-- START OF STORED DATA --

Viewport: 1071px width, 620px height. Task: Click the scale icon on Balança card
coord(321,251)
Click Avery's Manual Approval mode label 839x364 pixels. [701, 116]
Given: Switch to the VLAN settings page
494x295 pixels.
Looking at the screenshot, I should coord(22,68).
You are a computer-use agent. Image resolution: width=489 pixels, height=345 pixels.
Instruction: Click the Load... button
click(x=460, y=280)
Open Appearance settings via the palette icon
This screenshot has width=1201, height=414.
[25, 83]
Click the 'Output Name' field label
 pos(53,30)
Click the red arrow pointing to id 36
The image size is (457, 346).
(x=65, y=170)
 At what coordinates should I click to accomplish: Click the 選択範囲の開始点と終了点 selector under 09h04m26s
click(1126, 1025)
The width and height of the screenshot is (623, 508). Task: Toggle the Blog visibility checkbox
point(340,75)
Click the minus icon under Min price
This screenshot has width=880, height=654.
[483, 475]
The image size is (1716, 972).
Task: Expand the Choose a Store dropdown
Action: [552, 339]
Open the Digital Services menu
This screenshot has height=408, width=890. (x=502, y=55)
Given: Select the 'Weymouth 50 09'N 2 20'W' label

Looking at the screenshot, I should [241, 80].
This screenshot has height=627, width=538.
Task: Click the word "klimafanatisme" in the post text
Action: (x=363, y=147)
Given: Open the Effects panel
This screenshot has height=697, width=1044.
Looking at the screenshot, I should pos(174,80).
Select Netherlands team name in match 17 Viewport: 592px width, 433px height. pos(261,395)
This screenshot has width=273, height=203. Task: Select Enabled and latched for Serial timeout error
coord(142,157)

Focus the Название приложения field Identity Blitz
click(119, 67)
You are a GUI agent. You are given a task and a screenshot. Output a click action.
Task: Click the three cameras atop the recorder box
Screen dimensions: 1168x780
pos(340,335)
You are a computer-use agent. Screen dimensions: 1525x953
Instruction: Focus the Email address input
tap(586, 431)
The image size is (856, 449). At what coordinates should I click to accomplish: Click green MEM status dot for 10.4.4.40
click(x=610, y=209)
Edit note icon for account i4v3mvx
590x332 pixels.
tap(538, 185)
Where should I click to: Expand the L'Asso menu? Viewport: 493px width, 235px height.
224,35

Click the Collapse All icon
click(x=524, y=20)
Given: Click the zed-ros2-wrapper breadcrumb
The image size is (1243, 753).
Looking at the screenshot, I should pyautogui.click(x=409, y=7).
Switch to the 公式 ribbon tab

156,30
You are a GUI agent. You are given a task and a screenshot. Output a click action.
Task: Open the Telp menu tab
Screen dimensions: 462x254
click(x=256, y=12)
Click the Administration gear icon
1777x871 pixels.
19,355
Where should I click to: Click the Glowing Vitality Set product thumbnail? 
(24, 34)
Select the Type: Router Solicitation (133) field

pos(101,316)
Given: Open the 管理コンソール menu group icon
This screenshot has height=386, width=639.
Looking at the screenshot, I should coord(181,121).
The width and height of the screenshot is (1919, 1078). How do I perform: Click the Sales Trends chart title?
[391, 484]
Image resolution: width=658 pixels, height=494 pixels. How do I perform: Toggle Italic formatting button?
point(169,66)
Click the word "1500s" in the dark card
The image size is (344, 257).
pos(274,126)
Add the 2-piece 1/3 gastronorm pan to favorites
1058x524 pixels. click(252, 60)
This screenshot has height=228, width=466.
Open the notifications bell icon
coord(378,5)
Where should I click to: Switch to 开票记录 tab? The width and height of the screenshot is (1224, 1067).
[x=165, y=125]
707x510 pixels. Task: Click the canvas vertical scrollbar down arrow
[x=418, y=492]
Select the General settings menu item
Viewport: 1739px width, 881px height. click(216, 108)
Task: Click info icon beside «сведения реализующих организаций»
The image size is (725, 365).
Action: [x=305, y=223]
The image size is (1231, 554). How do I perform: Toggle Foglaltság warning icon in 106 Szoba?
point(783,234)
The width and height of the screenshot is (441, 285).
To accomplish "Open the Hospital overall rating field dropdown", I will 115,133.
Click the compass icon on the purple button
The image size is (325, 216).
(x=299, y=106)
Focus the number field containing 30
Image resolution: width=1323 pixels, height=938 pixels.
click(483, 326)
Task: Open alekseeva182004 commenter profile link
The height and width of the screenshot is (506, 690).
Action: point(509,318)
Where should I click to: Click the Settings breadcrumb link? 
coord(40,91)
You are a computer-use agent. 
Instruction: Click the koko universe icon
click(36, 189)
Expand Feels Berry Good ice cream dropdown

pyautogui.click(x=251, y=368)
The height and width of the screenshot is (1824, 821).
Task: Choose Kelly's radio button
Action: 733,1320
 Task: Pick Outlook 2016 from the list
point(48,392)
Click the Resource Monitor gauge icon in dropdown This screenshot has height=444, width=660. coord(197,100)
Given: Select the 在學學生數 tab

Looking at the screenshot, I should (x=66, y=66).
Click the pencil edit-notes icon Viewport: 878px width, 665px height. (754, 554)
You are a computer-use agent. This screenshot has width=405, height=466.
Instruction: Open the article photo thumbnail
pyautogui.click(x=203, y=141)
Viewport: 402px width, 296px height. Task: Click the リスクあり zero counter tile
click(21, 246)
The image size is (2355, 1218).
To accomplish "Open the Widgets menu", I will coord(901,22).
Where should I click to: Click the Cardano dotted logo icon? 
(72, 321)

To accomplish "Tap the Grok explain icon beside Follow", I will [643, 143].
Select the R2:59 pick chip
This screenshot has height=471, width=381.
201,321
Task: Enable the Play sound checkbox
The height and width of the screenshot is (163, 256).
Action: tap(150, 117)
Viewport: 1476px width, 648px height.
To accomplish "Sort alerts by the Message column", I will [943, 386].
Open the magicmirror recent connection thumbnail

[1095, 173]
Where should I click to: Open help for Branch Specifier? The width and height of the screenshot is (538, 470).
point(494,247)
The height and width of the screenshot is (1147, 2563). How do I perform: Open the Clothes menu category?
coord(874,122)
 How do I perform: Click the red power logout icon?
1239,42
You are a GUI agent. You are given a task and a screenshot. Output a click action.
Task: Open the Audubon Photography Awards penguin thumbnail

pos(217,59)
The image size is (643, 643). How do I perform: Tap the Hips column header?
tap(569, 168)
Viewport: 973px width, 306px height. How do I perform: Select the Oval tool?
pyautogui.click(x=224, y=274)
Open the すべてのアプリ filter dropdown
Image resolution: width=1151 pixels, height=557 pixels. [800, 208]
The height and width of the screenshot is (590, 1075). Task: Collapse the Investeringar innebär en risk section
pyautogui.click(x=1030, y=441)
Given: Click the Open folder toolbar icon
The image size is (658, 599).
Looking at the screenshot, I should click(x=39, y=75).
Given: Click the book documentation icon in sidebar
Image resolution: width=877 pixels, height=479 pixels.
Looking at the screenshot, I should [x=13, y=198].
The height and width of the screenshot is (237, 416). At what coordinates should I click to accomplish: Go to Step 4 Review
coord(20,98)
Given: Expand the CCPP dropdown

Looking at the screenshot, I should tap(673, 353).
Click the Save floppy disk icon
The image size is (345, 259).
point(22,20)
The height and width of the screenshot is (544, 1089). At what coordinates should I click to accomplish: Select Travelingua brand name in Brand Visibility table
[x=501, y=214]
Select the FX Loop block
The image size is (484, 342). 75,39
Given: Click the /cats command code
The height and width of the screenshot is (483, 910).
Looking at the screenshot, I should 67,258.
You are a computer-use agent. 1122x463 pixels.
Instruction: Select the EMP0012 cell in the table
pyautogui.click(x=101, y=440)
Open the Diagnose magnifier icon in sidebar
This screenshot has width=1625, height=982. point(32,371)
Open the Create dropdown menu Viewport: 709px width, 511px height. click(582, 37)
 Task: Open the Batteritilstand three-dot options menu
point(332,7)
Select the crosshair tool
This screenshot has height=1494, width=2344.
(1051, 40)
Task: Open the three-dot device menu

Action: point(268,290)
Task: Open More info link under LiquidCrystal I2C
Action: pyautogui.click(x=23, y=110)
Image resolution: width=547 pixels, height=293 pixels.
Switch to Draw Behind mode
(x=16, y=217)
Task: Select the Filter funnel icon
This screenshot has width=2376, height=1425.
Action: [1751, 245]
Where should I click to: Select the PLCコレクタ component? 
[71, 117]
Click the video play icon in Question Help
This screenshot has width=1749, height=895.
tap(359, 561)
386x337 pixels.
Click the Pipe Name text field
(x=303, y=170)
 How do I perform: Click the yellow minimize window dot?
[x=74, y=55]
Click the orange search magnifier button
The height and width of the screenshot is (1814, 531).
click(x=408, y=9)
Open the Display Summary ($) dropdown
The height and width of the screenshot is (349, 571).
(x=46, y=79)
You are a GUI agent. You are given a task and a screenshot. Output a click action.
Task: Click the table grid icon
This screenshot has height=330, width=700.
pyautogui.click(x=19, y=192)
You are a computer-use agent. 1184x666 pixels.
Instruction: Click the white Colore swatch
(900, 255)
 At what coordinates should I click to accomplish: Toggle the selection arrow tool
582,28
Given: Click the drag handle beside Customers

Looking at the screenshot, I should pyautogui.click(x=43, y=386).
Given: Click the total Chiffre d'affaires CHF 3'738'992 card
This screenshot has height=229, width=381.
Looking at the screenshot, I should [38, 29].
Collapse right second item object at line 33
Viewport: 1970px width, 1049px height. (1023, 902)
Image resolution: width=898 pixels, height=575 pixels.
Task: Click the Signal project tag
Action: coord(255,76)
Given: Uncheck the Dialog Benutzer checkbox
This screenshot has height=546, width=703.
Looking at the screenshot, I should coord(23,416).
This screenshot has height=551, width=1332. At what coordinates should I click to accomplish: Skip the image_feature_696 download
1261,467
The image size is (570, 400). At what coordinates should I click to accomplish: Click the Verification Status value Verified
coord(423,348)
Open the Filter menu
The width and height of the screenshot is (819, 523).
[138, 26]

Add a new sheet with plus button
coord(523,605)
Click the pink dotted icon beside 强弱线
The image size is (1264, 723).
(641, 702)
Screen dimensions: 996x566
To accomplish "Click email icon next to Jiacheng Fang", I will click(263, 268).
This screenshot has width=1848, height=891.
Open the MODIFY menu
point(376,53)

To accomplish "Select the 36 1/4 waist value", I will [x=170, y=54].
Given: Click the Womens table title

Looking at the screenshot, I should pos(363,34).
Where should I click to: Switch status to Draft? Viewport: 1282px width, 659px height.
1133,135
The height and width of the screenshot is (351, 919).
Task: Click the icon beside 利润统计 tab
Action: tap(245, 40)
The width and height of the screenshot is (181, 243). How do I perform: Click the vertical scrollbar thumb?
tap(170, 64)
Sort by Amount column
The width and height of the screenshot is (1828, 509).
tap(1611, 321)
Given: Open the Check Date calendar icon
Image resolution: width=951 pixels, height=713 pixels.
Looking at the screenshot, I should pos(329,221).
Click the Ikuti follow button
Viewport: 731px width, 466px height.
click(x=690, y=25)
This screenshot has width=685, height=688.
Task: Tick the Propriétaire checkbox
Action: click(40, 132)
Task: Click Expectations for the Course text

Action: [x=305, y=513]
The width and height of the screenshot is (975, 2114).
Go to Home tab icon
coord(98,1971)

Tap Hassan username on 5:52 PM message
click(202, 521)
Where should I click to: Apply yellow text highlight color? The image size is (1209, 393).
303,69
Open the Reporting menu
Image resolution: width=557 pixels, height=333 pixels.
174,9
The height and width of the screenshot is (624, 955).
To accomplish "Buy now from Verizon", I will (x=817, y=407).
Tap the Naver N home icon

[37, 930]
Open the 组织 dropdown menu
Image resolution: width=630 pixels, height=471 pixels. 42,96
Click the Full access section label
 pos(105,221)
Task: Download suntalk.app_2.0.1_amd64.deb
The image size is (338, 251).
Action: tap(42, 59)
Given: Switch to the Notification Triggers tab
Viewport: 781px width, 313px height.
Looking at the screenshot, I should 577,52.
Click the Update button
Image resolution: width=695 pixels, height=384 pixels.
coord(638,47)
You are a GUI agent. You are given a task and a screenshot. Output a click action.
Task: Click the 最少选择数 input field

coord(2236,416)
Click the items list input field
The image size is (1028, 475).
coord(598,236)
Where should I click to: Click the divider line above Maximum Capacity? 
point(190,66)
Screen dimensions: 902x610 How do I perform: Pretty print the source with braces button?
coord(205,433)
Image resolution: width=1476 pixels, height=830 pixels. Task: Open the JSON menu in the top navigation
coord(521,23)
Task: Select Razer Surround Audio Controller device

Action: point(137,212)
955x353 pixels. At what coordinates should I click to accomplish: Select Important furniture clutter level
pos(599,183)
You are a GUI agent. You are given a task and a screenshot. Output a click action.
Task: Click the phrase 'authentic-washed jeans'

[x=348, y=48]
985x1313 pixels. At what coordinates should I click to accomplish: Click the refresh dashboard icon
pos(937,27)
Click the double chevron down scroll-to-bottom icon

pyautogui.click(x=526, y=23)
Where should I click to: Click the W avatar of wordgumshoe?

-- END OF STORED DATA --

• [WHAT YOU ARE ASKED TO DO]: Write out the records from the line with "Focus the Название" to the line with "pos(340,335)", exactly as they appear, with both of those lines included.

• [OUTPUT FOR THIS TASK]:
Focus the Название приложения field Identity Blitz
click(119, 67)
You are a GUI agent. You are given a task and a screenshot. Output a click action.
Task: Click the three cameras atop the recorder box
Screen dimensions: 1168x780
pos(340,335)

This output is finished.